We’ve all seen the 180gm stickers emblazoned across records in the vinyl stands at JB, but what does it mean, and does it make a difference to the playback?
From the 1950s through to late ‘60s/early ‘70s, vinyl weight was generally between 120 and 140grams. However, an oil crisis in 1973 put pressure on record production through the lack of raw materials and consequently, vinyl weight was further reduced.
By the late ’80s, record companies – entranced by the increase of popularity and convenience of CDs – sought to reduce the cost of producing vinyl, and the records became even thinner (STACK’s got vinyl from that period which comes in close to 90grams).
Along with limited edition coloured pressings, a subject we covered last month, 180gram vinyl is often the go-to for reissues now.
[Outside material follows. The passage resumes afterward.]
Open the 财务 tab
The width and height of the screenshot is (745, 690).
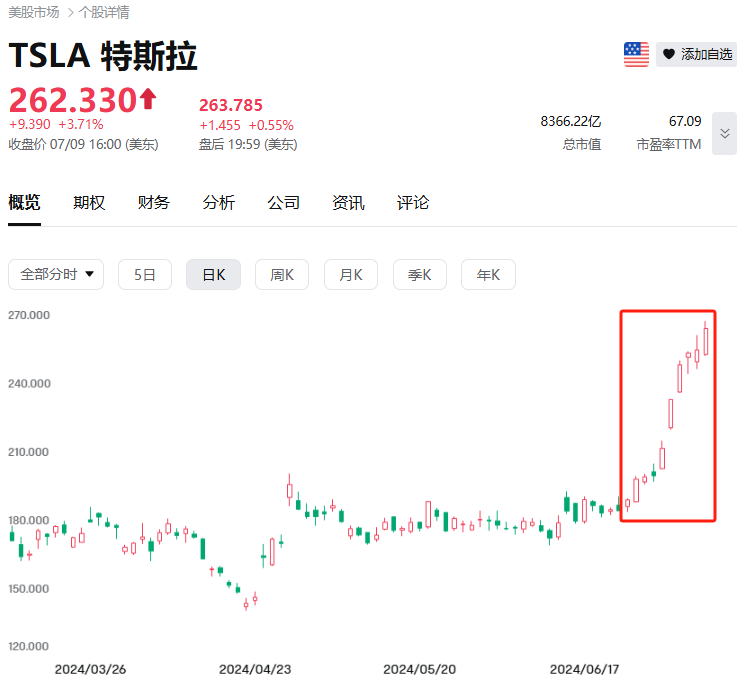[x=154, y=202]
There’s a misconception that a 180gm record will sound better. Without getting bogged down with the technical details, the standard used to cut grooves on the record surface remains the same on 180gm vinyl as it does on 120gm vinyl; it isn’t dictated by vinyl thickness. Any significant variation in sound quality will depend on who mastered it and where, what audio source was used, and where it was pressed.
However, there are benefits to 180gm vinyl. They are more durable with greater resistance to damage. Being a more heavy-duty thickness means records pressed at 180 grams are more resistant to warping than more conventional weights. Heavier vinyl will also help protect your stylus from vibrations, and lastly, they just feel so much better in the hand.
Overall, the quality of a reissue is down to the quality of the pressing. If the album you’re chasing happens to be 180 grams, consider it a bonus.